Porat ultimately refused to step down, Epps testified, and was terminated in July 2018 — less than a year after Temple’s program was dropped from U.S. News’ online M.B.A. rankings.
Epps testified that Porat didn’t want the university to commission an external investigation. In a meeting with her and Englert, Porat referenced the Israeli military, Epps said.
“He said one of the things he learned is if you’re in a hole, don’t dig,” she said. “The president was certainly [saying] we are going to be digging.”

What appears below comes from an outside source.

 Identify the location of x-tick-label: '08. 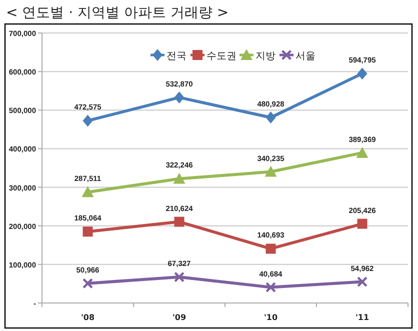
(88, 318).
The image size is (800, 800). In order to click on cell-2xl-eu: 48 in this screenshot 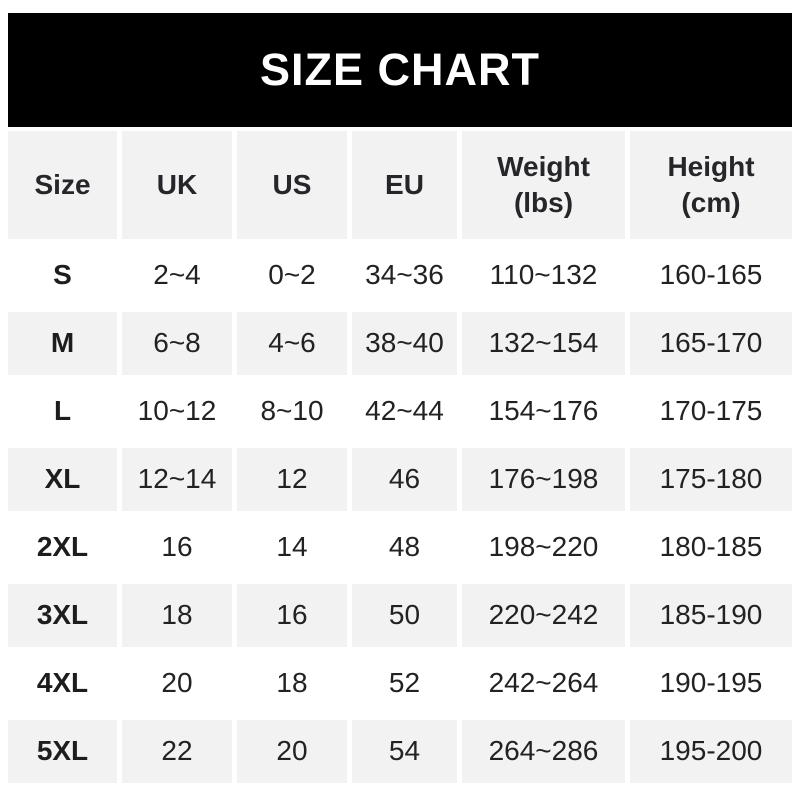, I will do `click(404, 548)`.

Epps also recalled that she first learned about the errors at a home Temple basketball game in Fox’s box at the Liacouras Center. There, she said, Porat described the problem as “a data entry error.” He characterized it as “no big deal,” she said. He also told her that the school’s Online MBA would slip no further than No. 2, even though prosecutors showed an email from another employee to Porat sent before that game that predicted it could fall to No. 6.
Porat in his video deposition, however, said he told Epps through a phone call and an email, not at a basketball game. Epps asserted that she was absolutely sure it was at the game because she immediately informed the president.
Epps, a Yale Law School grad, spent nine years as a trial attorney before joining Temple. A native of Cheltenham Township, she became deputy city attorney in Los Angeles in 1976 and in 1980 returned to Philadelphia to join the U.S. Attorney’s Office.
She has worked at Temple for more than 35 years, first as a law school professor and then law school dean for eight years. She became provost in 2016 after Dai was removed from that position.
In August, Epps was among a group of administrators moved out of their positions by new president Jason Wingard. She remains a tenured professor and serves as senior adviser to the president.
She told the jury that she’s never focused much on rankings and that she didn’t pressure her deans to do so either.
“I don’t think rankings is the thing you go after,” she said. “What you go after is running an excellent program in the hopes that it will be recognized.”